-- Material supplied --

>> begin

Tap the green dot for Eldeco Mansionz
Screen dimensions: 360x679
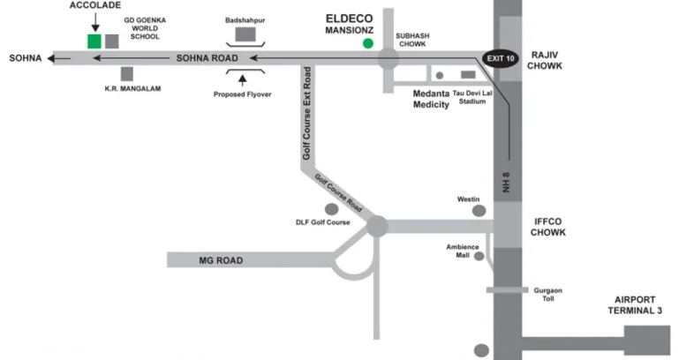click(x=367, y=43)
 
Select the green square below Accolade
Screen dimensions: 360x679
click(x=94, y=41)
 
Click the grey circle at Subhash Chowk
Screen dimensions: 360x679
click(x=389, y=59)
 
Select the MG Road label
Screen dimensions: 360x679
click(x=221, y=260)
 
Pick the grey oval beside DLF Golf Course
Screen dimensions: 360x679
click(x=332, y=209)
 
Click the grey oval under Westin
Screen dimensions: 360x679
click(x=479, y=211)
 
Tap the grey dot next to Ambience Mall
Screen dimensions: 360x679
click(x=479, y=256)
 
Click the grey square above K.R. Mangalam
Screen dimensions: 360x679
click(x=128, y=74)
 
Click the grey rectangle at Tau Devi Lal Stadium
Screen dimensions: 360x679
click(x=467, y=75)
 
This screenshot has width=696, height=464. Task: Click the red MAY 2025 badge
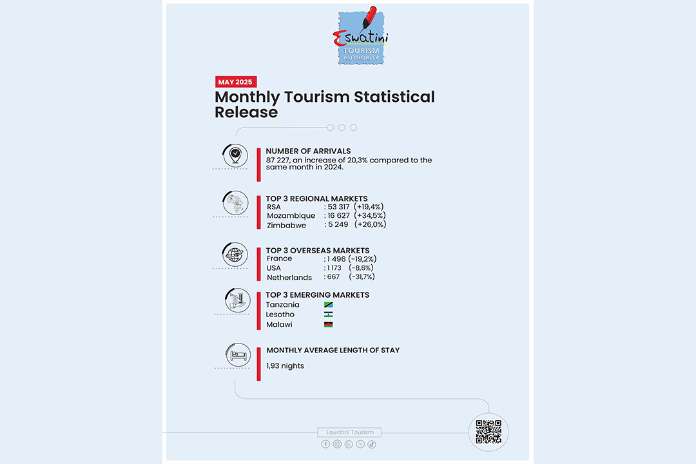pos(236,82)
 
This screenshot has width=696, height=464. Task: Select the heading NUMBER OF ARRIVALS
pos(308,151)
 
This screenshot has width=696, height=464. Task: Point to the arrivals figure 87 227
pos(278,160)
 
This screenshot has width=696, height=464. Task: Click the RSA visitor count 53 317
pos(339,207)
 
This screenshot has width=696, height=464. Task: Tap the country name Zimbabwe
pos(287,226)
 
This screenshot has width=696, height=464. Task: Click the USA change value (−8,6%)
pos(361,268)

>> end
>> begin

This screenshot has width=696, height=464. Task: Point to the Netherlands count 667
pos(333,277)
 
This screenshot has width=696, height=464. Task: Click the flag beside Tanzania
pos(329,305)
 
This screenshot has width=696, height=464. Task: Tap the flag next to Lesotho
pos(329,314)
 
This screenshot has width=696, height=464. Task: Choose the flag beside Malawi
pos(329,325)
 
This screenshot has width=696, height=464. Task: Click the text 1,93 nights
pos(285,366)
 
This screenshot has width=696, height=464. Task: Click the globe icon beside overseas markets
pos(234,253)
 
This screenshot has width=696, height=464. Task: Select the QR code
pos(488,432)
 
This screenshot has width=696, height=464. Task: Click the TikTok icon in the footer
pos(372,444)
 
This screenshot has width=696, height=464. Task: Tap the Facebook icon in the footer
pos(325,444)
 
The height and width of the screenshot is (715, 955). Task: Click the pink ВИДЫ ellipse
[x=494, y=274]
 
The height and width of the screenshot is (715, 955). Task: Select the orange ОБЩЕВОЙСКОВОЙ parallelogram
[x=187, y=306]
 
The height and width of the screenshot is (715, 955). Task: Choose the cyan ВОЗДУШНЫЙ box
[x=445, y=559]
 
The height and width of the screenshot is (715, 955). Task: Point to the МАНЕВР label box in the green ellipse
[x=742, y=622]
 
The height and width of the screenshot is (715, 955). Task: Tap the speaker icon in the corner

>> end
>> begin

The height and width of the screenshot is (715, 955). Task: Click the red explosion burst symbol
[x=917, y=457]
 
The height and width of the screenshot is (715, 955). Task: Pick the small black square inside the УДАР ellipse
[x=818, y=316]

>> end

Begin at the line of the material that has "the green ellipse" and stop after the line that has "in the corner". Update those lines by putting "volume icon" in place of "speaker icon" and changing nothing else.

The height and width of the screenshot is (715, 955). Task: Point to the МАНЕВР label box in the green ellipse
[x=742, y=622]
 
The height and width of the screenshot is (715, 955). Task: Tap the volume icon in the corner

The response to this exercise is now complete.